Scaling social accountability for health: leveraging public policies and programmes

Programme of work

Enhancing evidence transferability

Principal investigator(s)

Suzanne Cant

Host institution

World Vision UK

Other institutions

University of Cape Town
The World Bank
Santa Catarina State University, Udesc Politeia Research Group


January 2020 to May 2020 (TBC)

Project type

Exploratory project


Indonesia and Afghanistan

Research question

This study will develop a middle-range theory focusing on the causal mechanisms and contextual conditions through which social accountability interventions, that are complementary to public sector interventions, may contribute to:

  1. Behavioural and relationships changes, e.g. multi-stakeholder collaboration and/or co-production of services and accountability;
  2. Operational change, by strengthening health delivery systems; and
  3. Institutional change, by scaling of programmatic participation for health policymaking.

Research design

The study seeks to build a mid-level theoretical framework on the development value addition of social accountability as it is embedded in health sector programmes and policies at scale, focusing on its function (what) and its mechanisms (how).

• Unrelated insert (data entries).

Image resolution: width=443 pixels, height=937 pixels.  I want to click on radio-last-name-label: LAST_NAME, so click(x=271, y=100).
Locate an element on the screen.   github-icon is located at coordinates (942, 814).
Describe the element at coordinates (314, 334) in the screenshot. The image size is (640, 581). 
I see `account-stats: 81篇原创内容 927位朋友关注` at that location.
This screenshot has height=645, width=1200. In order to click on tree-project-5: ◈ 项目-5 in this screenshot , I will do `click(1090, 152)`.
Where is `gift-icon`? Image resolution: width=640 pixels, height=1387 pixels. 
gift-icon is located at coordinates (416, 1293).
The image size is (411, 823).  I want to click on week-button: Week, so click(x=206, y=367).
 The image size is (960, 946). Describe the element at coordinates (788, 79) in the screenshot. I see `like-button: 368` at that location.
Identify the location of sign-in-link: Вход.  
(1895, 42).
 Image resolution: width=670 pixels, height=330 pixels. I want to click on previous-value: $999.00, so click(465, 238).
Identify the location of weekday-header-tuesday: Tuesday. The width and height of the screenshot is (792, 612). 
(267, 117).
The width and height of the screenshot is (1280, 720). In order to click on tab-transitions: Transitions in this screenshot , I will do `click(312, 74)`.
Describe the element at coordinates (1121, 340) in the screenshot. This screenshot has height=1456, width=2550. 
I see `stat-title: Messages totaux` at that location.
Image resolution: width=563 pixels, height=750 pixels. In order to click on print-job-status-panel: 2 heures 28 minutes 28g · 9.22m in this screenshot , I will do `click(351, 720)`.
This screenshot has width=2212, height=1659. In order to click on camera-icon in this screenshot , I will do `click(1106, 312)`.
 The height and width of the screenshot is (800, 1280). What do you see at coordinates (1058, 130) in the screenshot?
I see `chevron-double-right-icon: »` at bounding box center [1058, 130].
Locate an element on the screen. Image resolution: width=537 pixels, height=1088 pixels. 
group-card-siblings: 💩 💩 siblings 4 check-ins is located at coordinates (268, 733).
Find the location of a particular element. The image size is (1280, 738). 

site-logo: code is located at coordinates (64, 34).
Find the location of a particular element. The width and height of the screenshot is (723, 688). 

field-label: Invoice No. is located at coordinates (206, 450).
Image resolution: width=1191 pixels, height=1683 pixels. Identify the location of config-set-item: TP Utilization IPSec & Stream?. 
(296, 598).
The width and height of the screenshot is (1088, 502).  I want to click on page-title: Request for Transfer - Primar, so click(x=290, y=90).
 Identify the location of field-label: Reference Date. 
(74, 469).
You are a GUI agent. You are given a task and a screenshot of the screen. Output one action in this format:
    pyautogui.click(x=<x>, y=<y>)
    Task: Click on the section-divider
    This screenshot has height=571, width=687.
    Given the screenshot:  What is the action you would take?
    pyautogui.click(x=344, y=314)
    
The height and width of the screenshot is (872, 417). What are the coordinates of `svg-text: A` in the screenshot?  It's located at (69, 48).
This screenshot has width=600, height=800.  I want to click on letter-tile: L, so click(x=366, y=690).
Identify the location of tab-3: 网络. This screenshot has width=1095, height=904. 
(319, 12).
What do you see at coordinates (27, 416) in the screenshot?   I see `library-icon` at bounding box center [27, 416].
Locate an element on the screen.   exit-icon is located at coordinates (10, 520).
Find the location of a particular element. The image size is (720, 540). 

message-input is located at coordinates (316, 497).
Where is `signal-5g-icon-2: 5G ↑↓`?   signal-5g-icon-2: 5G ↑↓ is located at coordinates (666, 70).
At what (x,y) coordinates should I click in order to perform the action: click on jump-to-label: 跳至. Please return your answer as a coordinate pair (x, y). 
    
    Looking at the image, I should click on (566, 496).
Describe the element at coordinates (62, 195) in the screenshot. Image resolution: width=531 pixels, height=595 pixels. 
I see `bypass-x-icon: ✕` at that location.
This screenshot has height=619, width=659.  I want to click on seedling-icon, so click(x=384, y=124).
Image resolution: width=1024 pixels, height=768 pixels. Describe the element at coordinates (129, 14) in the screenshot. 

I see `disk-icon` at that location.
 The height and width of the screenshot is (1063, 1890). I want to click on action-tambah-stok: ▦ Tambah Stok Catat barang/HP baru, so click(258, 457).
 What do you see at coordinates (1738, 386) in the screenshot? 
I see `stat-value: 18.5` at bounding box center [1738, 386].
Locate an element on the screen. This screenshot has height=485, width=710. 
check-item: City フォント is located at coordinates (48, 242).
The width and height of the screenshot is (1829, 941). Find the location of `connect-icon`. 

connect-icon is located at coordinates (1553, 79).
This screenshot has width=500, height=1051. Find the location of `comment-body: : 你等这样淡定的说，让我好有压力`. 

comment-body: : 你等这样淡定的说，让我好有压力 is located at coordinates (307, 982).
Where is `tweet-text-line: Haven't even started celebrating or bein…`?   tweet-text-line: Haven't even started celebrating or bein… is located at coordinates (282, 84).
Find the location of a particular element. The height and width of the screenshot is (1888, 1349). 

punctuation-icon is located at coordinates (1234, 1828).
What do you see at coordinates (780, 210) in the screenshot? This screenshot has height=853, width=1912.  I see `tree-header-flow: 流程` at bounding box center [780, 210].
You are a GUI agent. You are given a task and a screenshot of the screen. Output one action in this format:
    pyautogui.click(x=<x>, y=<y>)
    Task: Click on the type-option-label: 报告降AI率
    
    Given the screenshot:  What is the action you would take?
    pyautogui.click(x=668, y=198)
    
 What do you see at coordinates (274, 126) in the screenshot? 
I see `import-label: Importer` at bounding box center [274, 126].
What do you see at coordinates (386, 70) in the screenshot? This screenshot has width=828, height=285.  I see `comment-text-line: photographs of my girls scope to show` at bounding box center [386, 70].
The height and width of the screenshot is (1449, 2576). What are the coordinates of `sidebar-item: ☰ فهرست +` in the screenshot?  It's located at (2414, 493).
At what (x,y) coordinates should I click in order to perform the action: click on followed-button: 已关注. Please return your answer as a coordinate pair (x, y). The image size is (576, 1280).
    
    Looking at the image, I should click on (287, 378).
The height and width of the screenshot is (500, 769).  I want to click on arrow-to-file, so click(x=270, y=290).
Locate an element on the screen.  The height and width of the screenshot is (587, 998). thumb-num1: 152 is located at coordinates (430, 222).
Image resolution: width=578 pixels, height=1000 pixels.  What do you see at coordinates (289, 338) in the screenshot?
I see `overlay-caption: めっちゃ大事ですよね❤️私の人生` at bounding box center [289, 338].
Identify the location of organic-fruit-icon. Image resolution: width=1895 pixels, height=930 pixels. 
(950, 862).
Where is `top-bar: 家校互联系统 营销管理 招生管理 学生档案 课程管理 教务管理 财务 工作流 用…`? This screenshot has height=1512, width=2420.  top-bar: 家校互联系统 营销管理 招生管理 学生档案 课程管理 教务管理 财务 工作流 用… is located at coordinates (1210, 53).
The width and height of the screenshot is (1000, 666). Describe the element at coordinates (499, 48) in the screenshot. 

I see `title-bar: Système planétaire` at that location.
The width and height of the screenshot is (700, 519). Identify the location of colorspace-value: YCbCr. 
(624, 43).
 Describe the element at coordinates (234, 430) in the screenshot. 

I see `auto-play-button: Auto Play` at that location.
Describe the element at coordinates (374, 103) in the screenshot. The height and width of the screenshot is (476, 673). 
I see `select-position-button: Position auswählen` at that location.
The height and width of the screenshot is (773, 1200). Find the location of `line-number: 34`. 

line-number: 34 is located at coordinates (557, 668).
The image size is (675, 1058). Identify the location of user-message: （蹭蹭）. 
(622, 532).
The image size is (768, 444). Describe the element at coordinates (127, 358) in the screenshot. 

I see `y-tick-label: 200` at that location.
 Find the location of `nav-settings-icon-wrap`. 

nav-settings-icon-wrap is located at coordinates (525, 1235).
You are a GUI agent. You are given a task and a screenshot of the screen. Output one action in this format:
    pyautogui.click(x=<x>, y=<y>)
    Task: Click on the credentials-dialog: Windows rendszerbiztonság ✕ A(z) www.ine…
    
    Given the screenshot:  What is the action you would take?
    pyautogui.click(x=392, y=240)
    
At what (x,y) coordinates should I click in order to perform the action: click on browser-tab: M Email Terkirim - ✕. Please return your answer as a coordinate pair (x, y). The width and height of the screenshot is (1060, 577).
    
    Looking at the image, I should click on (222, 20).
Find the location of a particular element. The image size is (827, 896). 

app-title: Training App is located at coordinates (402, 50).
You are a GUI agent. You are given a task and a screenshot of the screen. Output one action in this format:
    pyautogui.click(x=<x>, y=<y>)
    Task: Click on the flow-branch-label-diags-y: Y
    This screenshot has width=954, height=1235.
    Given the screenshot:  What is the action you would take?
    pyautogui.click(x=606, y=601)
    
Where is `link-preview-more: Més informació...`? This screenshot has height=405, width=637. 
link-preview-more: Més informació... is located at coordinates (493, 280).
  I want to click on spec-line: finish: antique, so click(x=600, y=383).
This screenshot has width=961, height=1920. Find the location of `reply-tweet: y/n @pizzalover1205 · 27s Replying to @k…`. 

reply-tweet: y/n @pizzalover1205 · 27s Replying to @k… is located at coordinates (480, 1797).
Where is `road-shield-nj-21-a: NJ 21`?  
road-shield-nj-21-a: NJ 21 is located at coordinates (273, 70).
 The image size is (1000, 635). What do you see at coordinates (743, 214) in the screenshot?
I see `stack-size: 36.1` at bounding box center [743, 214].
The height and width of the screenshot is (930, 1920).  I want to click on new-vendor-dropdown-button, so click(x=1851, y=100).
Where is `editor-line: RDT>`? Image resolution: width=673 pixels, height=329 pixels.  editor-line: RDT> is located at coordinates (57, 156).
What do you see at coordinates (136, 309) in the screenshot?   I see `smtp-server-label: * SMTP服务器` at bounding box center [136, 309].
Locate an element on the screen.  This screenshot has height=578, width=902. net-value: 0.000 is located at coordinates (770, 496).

The study will use an inductive–deductive approach to theory building. It will develop concepts and explore relationships among them, drawing on research, evaluations, monitoring and evaluation, and the team’s tacit knowledge. Process tracing will be the principal research method.

Data source

It will draw on comparative case studies of social accountability programmes in Afghanistan and Indonesia, as well as broader evidence base related to the social accountability programmes from World Vision and the World Bank.

Policy relevance

A strengthened middle-range theoretical framework will provide policymakers with the capacity to make more evidence-based decisions about the implementation of social accountability interventions, particularly in relation to efforts to scale up these interventions.